The DBMS must use system clocks to generate timestamps for audit records.

Overview

Finding ID	Version	Rule ID	IA Controls	Severity
V-32391	SRG-APP-000116-DB-000057	SV-42728r1_rule		Medium

Description
Determining the correct time a particular event occurred on a system is critical when conducting forensic analysis and investigating system events. Timestamps generated by the information system shall include both date and time. The time may be expressed in Coordinated Universal Time (UTC), a modern continuation of Greenwich Mean Time (GMT), or local time with an offset from UTC. If time sources other than the system time are used for audit records the timeline of events can get skewed. This makes forensic analysis of the logs much more unreliable.

Description

Determining the correct time a particular event occurred on a system is critical when conducting forensic analysis and investigating system events. Timestamps generated by the information system shall include both date and time. The time may be expressed in Coordinated Universal Time (UTC), a modern continuation of Greenwich Mean Time (GMT), or local time with an offset from UTC. If time sources other than the system time are used for audit records the timeline of events can get skewed.
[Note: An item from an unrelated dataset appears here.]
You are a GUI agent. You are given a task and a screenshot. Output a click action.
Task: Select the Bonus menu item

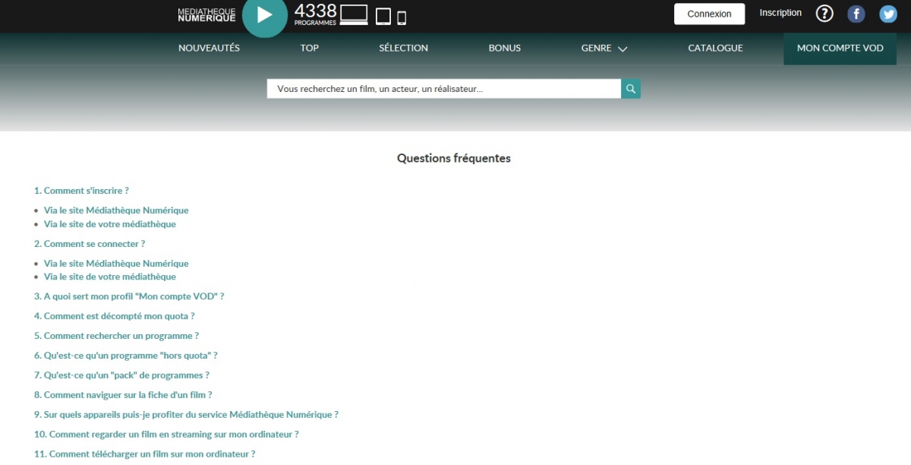click(505, 48)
This makes forensic analysis of the logs much more unreliable.

STIG	Date
Database Security Requirements Guide	2012-07-02

Details

Check Text ( C-40833r1_chk )
Review DBMS settings to determine if audit logs are being recorded with time pulled from the underlying system. If timestamps on audit logs are based on something other than the system clock or a database clock synchronized with the system clock, this is a finding.

Fix Text (F-36306r1_fix)
Modify DBMS settings to stamp audit records only with timestamps based on the underlying system clock or on a database clock synchronized with the system clock.